- Information provided -

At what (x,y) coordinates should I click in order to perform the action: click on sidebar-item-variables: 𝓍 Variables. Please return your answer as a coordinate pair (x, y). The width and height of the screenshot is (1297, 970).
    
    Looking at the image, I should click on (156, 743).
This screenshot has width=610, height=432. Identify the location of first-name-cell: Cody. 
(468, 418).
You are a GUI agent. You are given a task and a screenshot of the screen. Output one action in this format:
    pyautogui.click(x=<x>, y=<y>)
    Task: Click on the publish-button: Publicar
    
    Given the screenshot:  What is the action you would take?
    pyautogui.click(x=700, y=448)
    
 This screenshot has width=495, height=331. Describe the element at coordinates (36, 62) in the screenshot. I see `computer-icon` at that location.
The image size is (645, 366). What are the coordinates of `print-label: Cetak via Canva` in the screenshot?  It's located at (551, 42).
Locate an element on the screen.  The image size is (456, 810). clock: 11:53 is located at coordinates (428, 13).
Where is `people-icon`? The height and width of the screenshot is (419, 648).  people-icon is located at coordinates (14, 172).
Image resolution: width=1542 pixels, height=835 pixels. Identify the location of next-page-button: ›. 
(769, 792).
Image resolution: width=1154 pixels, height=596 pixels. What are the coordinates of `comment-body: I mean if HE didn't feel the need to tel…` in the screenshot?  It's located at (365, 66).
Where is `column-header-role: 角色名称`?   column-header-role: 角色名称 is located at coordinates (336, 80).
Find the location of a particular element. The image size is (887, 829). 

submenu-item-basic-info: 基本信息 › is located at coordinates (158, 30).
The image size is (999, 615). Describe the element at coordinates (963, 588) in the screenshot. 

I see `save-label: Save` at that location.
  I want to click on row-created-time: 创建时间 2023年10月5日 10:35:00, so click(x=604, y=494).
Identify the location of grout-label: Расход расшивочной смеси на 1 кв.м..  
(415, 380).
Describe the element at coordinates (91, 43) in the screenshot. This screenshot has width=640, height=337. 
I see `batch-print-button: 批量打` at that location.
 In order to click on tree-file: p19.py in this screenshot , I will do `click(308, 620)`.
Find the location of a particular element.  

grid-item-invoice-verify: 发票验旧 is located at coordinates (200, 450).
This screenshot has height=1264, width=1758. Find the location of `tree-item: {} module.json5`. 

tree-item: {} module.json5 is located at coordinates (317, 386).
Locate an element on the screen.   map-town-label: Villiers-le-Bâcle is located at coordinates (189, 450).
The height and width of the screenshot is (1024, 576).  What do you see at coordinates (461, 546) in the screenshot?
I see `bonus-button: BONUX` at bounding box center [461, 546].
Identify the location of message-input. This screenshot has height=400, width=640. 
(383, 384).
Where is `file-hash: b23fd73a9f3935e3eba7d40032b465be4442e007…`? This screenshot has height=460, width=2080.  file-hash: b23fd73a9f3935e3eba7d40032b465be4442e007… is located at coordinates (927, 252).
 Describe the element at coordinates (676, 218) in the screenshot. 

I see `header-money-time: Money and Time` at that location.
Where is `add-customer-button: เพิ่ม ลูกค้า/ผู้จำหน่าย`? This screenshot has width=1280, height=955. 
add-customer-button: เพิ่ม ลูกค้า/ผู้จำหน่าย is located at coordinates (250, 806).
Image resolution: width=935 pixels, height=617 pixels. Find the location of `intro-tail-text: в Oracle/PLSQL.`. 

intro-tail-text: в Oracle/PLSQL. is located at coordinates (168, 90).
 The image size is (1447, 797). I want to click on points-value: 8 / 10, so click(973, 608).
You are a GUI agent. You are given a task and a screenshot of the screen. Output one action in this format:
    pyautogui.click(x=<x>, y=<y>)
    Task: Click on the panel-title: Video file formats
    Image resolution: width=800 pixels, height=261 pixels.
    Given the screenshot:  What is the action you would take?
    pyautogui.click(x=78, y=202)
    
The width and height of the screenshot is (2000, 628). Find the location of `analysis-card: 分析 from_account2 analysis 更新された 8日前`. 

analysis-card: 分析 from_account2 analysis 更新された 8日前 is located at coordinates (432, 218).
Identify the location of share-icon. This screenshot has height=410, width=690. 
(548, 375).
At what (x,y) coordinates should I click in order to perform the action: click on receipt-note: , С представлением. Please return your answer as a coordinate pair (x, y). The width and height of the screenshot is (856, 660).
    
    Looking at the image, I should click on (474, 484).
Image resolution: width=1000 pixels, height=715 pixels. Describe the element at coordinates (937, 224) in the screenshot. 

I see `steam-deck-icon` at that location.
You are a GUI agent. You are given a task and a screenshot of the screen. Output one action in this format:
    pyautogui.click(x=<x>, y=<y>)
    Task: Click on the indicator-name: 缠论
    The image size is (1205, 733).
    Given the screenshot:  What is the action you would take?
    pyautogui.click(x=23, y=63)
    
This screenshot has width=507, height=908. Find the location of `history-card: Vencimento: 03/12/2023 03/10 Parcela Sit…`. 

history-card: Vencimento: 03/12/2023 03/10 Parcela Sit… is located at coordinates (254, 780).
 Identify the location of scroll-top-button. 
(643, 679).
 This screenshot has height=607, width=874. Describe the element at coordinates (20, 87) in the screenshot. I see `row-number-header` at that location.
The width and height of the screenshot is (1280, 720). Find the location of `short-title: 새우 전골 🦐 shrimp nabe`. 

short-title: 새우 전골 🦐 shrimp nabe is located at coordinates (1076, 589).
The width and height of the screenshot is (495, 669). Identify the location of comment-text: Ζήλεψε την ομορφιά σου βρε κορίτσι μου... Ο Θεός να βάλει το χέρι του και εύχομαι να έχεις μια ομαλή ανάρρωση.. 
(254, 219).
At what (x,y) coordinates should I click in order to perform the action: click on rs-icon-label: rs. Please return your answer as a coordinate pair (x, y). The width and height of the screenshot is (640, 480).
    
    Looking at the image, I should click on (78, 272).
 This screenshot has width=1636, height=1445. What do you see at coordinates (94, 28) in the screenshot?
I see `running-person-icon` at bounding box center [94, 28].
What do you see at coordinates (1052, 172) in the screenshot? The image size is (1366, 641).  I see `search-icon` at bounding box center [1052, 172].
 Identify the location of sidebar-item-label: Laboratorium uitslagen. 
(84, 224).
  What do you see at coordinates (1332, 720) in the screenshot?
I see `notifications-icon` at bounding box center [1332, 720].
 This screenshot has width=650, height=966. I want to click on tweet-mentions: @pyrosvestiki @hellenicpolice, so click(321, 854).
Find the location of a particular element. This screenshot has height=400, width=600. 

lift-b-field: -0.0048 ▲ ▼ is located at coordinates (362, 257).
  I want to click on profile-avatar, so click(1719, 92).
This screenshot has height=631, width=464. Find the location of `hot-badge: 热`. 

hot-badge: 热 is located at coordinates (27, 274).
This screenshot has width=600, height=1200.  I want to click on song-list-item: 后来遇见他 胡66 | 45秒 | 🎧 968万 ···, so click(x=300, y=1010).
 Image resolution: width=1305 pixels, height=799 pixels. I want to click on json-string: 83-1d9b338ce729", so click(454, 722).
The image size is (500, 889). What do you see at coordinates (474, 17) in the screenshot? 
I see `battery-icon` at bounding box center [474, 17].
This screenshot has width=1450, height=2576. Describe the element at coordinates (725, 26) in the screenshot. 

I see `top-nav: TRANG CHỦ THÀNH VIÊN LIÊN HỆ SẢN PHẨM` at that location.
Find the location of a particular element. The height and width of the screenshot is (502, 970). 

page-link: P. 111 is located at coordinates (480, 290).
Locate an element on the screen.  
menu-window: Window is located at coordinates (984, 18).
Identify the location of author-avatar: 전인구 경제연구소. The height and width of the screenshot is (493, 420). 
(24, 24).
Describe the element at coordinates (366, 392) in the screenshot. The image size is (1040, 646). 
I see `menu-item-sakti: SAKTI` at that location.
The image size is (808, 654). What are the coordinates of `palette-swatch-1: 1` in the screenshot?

- Written task -
Please copy out every line of the rows above that contains the word "pixels". Case counts.

- Answer space -
Image resolution: width=1542 pixels, height=835 pixels. Identify the location of next-page-button: ›. 
Image resolution: width=1154 pixels, height=596 pixels. What are the coordinates of `comment-body: I mean if HE didn't feel the need to tel…` in the screenshot?  It's located at (365, 66).
Image resolution: width=935 pixels, height=617 pixels. Find the location of `intro-tail-text: в Oracle/PLSQL.`. 
    Image resolution: width=800 pixels, height=261 pixels.
Image resolution: width=1000 pixels, height=715 pixels. Describe the element at coordinates (937, 224) in the screenshot. 
 Image resolution: width=1305 pixels, height=799 pixels. I want to click on json-string: 83-1d9b338ce729", so click(454, 722).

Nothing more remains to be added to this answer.